Skip Nav U.S. Army Research Laboratory DoD Supercomputing Resource Center
Sitemap Contact Us Quick Links

Cover Story

Answering the Questions: ARL MSRC Provides Support to Columbia Space Shuttle Accident Investigation

By Brian J. Wagner

Just 16 minutes before it was scheduled to touch down, the Columbia space shuttle tore apart upon re-entry into the earth's atmosphere and claimed the lives of its seven crew members on Feb. 1.

The question that needed to be answered was, How could anything so tragic happen? At the time, it was speculated that the primary cause of the physical failure of the Columbia was that during takeoff insulating foam on the liquid fuel tank broke loose and breached the thermal protection on the left wing. Then, under the extreme conditions of re-entry, this breach allowed hot gases to burn through the protection on the wing, causing the destruction of the space shuttle.
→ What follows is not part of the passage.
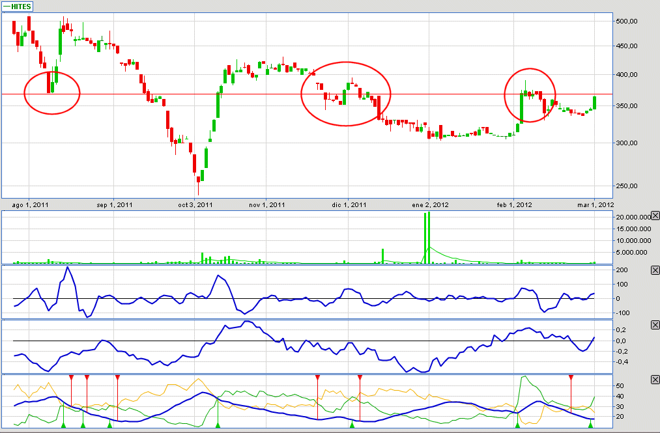The height and width of the screenshot is (433, 660).
Task: Click the 500,00 price axis label
Action: [627, 21]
Shuttle assembly colored by pressure
Shuttle assembly colored by pressure at the time of ramp separation.

Within two hours of the accident, NASA started its investigation. Seven months later, after rigorous investigation, the Columbia Accident Investigation Board (CAIB) confirmed the earlier speculation: "The physical cause of the loss of Columbia and its crew was a breach in the Thermal Protection System on the leading edge of the left wing, caused by a piece of insulating foam which separated from the left bipod ramp section of the External Tank at 81.7 seconds after launch, and struck the wing in the vicinity of the lower half of Reinforced Carbon-Carbon [RCC] panel number 8."

Even though the hundreds of scientists and engineers were not always in agreement, the enormous amount of data gathered from all fi ve areas of review - aerodynamic, thermal dynamic, sensor data timeline, debris reconstruction, and imaging evidence - leaves little doubt that the board's conclusions follow the preponderance of evidence so painstakingly gathered by these researchers and thousands of individuals who collected debris.
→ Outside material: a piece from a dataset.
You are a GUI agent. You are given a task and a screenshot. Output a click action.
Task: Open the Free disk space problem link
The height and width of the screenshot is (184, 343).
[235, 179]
Dr. Robert L. Meakin is an Army Civil Servant with the US Army Aeroflightdynamics Directorate (AMCOM) at the NASA Ames Research Center in Moffett Field, Calif.

He works at Ames under an Army-NASA joint agreement. In this instance, this relationship leads to the development of software that is of mutual benefi t to both agencies - the Army's interest being largely focused on prediction tools for rotary-winged aircraft. Dr. Meakin has been working in the area of unsteady aerodynamics for problems involving relative motion between component parts since 1987. He developed many of the tools he now uses when he was a member of a Space Shuttle computational fluid dynamics (CFD) team, comprised of NASA Ames Research Center and NASA Johnson Space Center (JSC) personnel in the wake of the Challenger disaster.
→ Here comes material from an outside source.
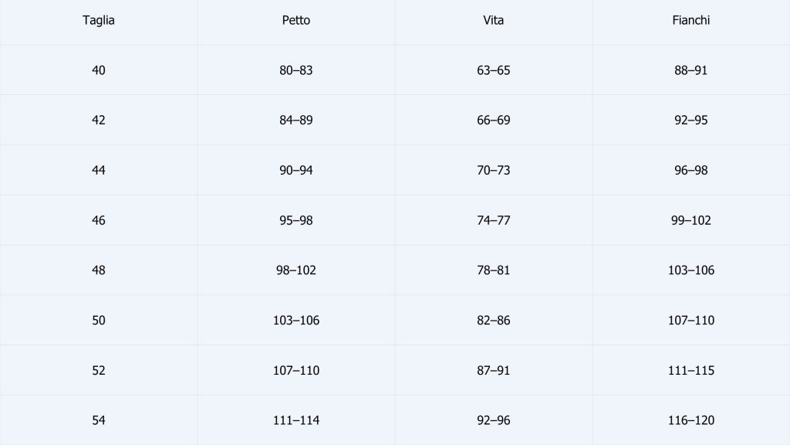Screen dimensions: 790x445
Task: Click the size 48 row label
Action: [x=99, y=271]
So it was quite logical when, only one day after the Columbia accident, Ray Gomez of the NASA JSC contacted a small group of scientists, including Dr. Meakin, at NASA Ames and asked for CFD support for an investigation of STS-107 ascent aerodynamics. In addition to Dr. Meakin, the group at NASA Ames consisted of Drs. Michael Aftosmis, Stuart Rogers, and William Chan, all NASA Civil Servants in code INA, and Dr. Scott Murman, a NASA contractor with Eloret, Inc.

Dr. Meakin graciously allowed me to interview him on the role that he and this group played in the investigation. The group, part of the larger transport analysis team mentioned in the CAIB Final Report, Vol. II, Appendix D, Part 8, was asked to support the analysis of the Columbia STS-107 during ascent/takeoff at the time that the piece of foam broke away from the left bipod ramp. To do this the group provided high-end computational dynamic support, using "high-fidelity, numerical simulation techniques to get an understanding of the aerodynamic fields during the incident, to compute the speed of the foam debris at impact, and to gain insight into the possible mechanics of debris separation."

Some questions that members of this group sought to answer were what the likely impact velocity of the debris might have been and its size and mass properties. They did not have much to go on because there was very little information on the debris. JSC engineers provided geometric definitions for the pieces of debris that ranged from the size of the entire bipod ramp to smaller pieces based on earlier flights and best estimates. They also provided the flight conditions of Columbia at the time that the debris broke away.

Using this information, the CFD group at Ames evaluated a variety of mass properties and made its simulations using the codes CART-3D and OVERFLOW-D, the latter a product originally developed through DoD HPC Modernization Office support via a project called CHSSI CFD-4. The code uses overset structured grids to accommodate arbitrarily complex geometries that, on a component-wise level, retains the computational advantages inherent to structured data.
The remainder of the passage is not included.